Thursday 2 September 2021

Test test test

This week's Newsroom column made the case for freeing up rapid antigen testing for use at essential workplaces during outbreaks and Level 3/4 restrictions. 

There's something like half a million essential workers and perhaps a hundred thousand in Auckland. The government maintains no register of them, and it would be impossible to run daily testing of a hundred thousand essential workers during Level 4 through current testing systems anyway. The PCR swab regime has been buckling under demand and is providing very slow results. Saliva-based PCR testing is far better and far more scalable, but may not be able to get to a hundred thousand tests a day - and may not be cost-effective for broad surveillance testing in lower-risk essential workplaces.

Rapid antigen tests give results in about fifteen minutes. They are not likely to catch cases with low viral loads but are decent at high viral loads - the people who would wind up being infectious. Having workers run a self-test before starting shifts would add an additional layer of protection. But no rapid antigen test has been authorised for use in New Zealand. It is unclear whether MedSafe has even considered any - I have a request in with them for more information. 

The Newsroom column is also available on our website, where all my links to sources are preserved. 

A snippet:

Antigen tests are not as sensitive as PCR tests overall but are reliable when a person is infectious. For high viral loads, the Abbott BinaxNOW test proved as accurate as PCR tests in one assessment but missed one person whose low viral load was only caught by PCR. The test costs about $5 (more in the United States) and gives results in about fifteen minutes. Other antigen tests are broadly available in Europe, at less than a dollar per test. The Canadian government has been distributing packs of tests to small businesses for employee testing, for free.

These kinds of tests make more sense for broad population screening.
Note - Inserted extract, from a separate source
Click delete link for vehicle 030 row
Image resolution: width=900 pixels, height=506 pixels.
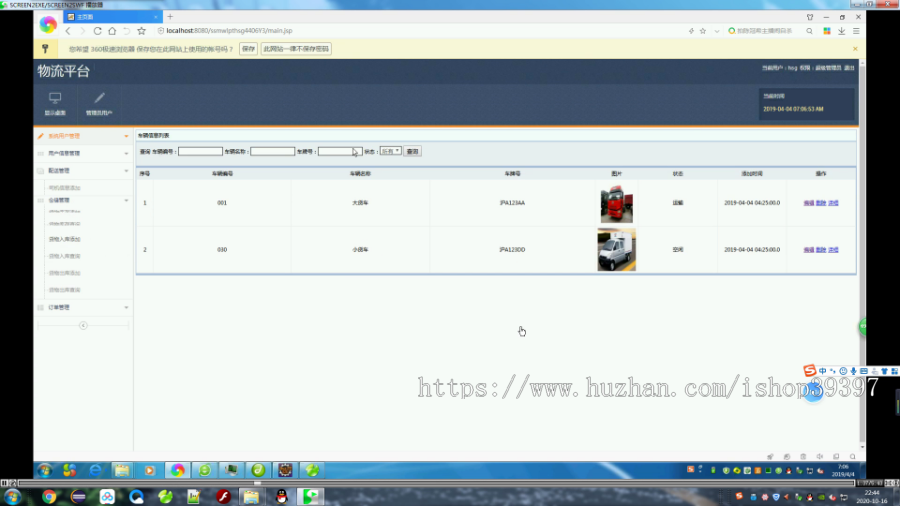pos(821,250)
If there is no reason to suspect someone has the virus, but you want to prevent infectious people from boarding an airplane, a rapid and low-cost test that can be administered in the departure lounge before boarding makes a lot of sense.

The New Zealand government’s testing regime is almost exclusively swab-based PCR tests. The system very obviously cannot keep up with the amount of testing required in major outbreaks. It takes too long to collect samples; samples must be collected by a limited number of trained professionals; it takes too long to process tests; it takes too long to return results to those who have been tested; and, it is rather expensive.

The University of Illinois’s saliva-based PCR test has been available in New Zealand on a private basis since January, thanks to the University’s New Zealand partner, Rako Science. Rako has advertised that it can test up to ten thousand people per day. Its collection method does not require scarce nurses for sample collection and can be scaled up much more readily. Depending how long it takes to get samples to the lab, it can provide results in about four hours. The Ministry of Health, for months, inexplicably refused to consider adding this option to the government’s testing regime.

But the real testing job is an order of magnitude larger still, if we want to turn Delta into Iota.

The Ministry of Health has reported transmission among essential workers in Auckland. This type of transmission has made it difficult for New South Wales to control its outbreak.

The government could, today, order a couple million rapid antigen tests. They are broadly available. It could distribute those test kits to every essential workplace in Auckland and require that every essential worker be tested every day before starting work.

It could be a condition of a Level 4 modified to suit Delta.

Within about fifteen minutes, each worker’s result would be available. Infectious workers could be sent to government testing stations for confirmation. And workplace transmission would be sharply reduced.

Why are employers not doing this on their own as part of normal health and safety prudence? The tests are currently prohibited in New Zealand. In April 2020, the government banned all point-of-care tests unless they are approved by MedSafe, and MedSafe has not seen fit to approve any tests. Pedants might argue that this does not constitute a ban, but banning anything that has not been approved while deciding not to approve any options sounds an awful lot like a ban. It is unclear whether MedSafe has even evaluated any options.